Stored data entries
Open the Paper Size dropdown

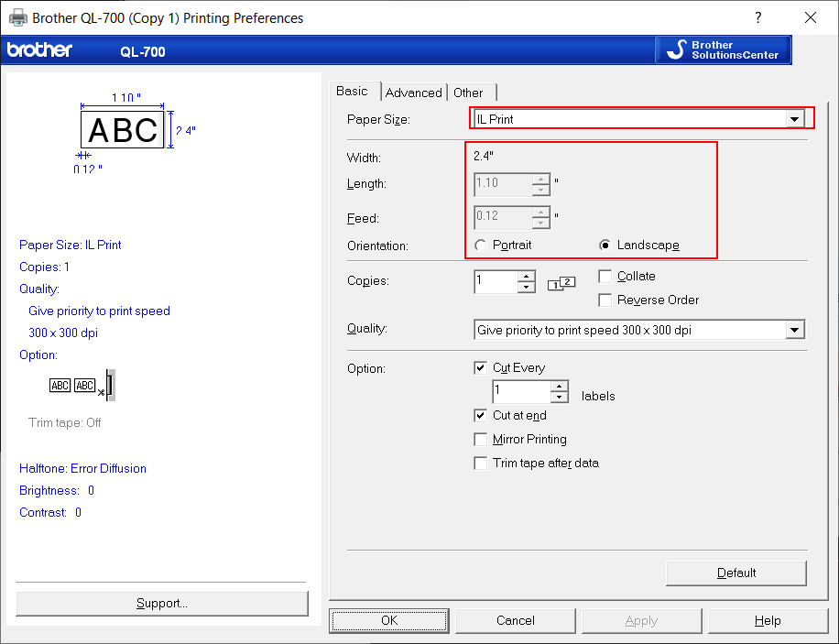795,118
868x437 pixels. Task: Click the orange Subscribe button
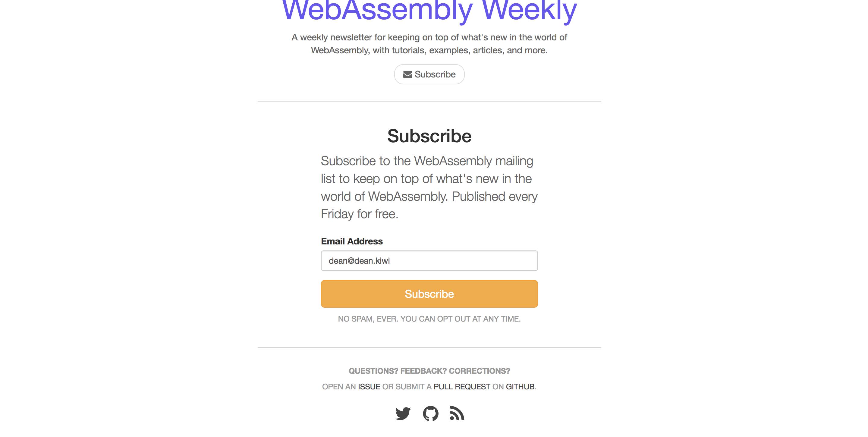(x=429, y=294)
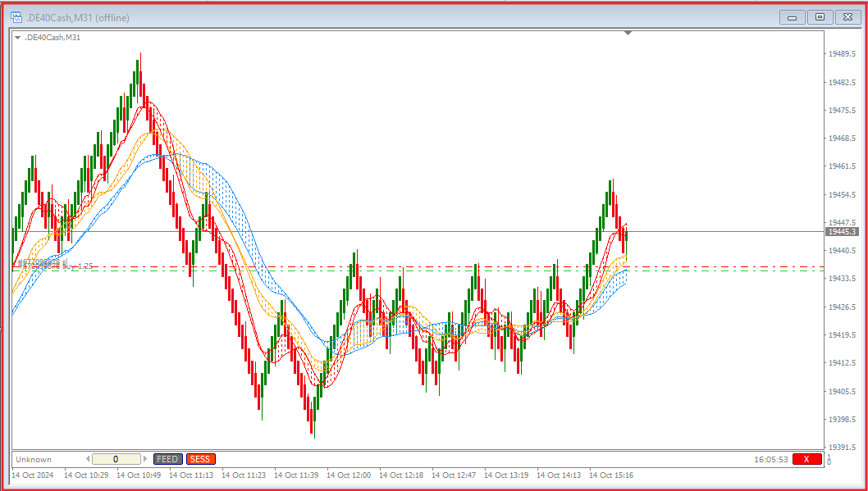
Task: Close the .DE40Cash chart window
Action: pyautogui.click(x=847, y=17)
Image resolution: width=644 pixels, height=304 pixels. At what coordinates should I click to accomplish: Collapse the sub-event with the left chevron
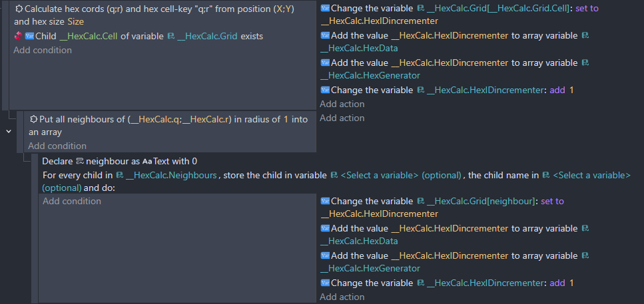point(9,132)
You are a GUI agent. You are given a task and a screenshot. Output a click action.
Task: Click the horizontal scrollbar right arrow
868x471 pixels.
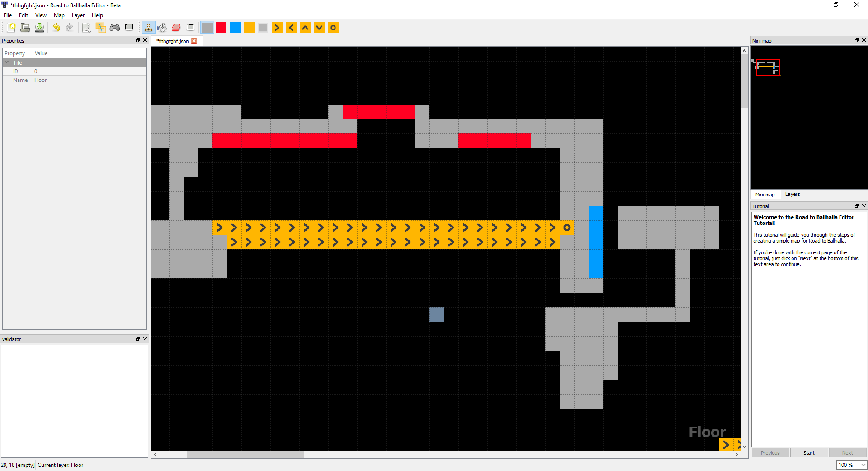coord(737,454)
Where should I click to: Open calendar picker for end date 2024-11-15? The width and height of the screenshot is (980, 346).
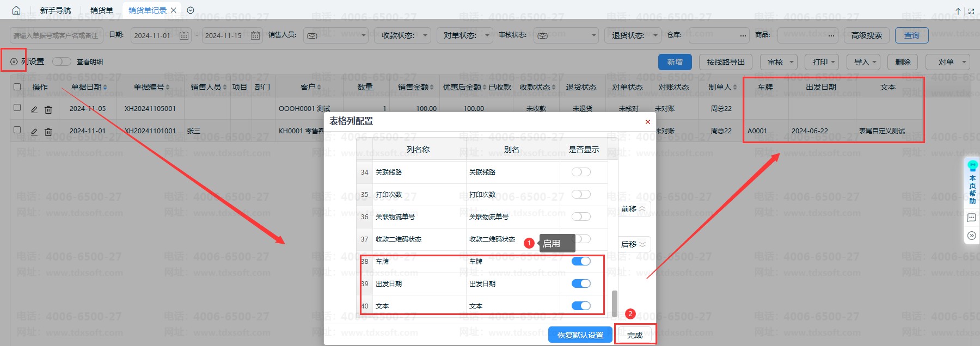(255, 35)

__TASK TO COMPLETE__:
Only the lines from the one containing "You are a GUI" through the final line of the data should be given again, exactly and without pictures.

__SOLUTION__:
You are a GUI agent. You are given a task and a screenshot. Output a click action.
Task: Click the horizontal scrollbar right arrow
868x471 pixels.
coord(737,454)
Where should I click to: Open calendar picker for end date 2024-11-15? The width and height of the screenshot is (980, 346).
(255, 35)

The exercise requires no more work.